## YOUR GOAL
Please pull out every line of the rows below that contains the string "column", and copy each one unchanged.

## SUPPLIED MATERIAL
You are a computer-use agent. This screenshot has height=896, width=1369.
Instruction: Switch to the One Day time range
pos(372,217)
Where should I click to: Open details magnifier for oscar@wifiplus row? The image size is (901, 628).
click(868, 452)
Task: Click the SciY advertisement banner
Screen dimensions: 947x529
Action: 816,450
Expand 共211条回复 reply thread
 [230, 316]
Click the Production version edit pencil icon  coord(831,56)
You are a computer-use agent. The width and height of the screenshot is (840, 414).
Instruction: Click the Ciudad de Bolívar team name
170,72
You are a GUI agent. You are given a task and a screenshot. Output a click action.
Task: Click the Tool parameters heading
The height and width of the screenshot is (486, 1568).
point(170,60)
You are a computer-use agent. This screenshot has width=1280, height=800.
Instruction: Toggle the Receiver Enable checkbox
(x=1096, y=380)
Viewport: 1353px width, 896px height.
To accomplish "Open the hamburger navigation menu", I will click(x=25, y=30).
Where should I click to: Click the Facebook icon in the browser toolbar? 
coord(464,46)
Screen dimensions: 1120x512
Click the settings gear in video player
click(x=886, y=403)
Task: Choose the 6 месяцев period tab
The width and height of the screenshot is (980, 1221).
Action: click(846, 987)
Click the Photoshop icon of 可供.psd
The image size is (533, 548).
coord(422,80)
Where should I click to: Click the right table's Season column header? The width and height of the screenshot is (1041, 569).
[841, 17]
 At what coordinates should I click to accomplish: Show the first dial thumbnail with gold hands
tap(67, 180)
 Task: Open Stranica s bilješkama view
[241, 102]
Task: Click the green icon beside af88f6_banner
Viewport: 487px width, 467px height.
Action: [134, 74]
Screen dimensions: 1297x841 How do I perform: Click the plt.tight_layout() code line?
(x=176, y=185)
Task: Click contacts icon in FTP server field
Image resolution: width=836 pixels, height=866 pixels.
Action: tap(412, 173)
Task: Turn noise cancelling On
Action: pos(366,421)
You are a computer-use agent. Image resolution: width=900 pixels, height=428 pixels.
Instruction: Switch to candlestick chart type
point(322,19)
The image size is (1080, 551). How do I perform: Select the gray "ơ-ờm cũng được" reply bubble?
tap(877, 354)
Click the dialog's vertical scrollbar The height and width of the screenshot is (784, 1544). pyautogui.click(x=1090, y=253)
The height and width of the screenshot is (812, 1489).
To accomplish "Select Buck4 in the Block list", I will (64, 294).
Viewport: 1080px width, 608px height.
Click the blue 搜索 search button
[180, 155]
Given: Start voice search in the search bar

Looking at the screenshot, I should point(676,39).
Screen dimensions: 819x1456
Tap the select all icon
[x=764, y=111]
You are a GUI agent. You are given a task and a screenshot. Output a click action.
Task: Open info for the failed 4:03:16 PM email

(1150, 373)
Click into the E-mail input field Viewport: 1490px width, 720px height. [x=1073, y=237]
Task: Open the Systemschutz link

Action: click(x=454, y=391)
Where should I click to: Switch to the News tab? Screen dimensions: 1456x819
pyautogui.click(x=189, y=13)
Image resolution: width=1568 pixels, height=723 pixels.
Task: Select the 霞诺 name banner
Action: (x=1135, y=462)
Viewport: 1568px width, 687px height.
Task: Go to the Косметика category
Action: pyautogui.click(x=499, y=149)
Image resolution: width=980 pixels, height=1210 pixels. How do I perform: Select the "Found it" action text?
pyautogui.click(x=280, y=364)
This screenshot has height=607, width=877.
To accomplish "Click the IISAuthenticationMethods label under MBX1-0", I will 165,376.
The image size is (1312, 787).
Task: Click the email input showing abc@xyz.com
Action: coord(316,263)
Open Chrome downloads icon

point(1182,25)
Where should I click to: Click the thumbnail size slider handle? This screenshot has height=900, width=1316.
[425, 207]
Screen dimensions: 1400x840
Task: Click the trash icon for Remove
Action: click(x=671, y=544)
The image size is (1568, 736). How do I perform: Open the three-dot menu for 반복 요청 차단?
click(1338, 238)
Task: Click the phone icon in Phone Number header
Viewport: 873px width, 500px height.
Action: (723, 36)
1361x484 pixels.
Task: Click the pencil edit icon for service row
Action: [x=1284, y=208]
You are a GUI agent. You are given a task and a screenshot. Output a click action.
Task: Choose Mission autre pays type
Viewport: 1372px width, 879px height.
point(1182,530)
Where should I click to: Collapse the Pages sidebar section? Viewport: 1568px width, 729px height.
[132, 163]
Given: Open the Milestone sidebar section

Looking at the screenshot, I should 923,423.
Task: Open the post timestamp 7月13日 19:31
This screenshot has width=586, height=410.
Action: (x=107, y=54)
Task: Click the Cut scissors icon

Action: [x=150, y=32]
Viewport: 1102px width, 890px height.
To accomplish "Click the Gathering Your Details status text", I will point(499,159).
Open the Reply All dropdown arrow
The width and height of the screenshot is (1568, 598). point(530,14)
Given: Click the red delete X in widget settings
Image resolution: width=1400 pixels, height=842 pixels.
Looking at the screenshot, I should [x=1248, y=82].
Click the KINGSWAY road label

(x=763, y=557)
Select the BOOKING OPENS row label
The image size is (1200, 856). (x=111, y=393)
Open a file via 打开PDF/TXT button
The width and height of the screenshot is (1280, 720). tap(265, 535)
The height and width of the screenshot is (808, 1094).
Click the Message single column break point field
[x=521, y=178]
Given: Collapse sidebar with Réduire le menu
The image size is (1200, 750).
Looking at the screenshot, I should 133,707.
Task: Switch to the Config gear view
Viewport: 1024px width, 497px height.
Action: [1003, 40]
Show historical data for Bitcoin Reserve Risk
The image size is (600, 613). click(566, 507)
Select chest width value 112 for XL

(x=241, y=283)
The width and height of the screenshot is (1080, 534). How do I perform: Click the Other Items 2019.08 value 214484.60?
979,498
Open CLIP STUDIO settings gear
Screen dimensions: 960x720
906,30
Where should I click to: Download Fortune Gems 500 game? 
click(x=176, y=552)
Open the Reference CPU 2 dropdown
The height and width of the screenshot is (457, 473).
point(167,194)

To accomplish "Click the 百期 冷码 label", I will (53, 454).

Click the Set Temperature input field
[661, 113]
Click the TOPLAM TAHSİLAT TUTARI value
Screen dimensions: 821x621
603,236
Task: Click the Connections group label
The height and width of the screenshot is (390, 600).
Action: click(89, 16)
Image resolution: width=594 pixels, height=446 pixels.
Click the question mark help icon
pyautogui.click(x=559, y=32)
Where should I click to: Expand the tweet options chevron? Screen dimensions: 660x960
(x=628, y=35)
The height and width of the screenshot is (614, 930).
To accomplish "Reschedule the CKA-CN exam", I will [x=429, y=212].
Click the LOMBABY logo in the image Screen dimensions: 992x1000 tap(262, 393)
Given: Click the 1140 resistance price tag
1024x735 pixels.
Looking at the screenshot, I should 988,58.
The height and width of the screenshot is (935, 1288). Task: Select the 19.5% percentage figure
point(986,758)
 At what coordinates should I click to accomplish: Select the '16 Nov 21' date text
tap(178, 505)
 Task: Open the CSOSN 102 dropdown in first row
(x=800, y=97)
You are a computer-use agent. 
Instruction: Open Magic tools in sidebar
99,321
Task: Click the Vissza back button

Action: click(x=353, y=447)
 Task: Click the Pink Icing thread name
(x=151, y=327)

## WORKED SOLUTION
Where should I click to: Click the right table's Season column header? The width and height of the screenshot is (1041, 569).
Click the Message single column break point field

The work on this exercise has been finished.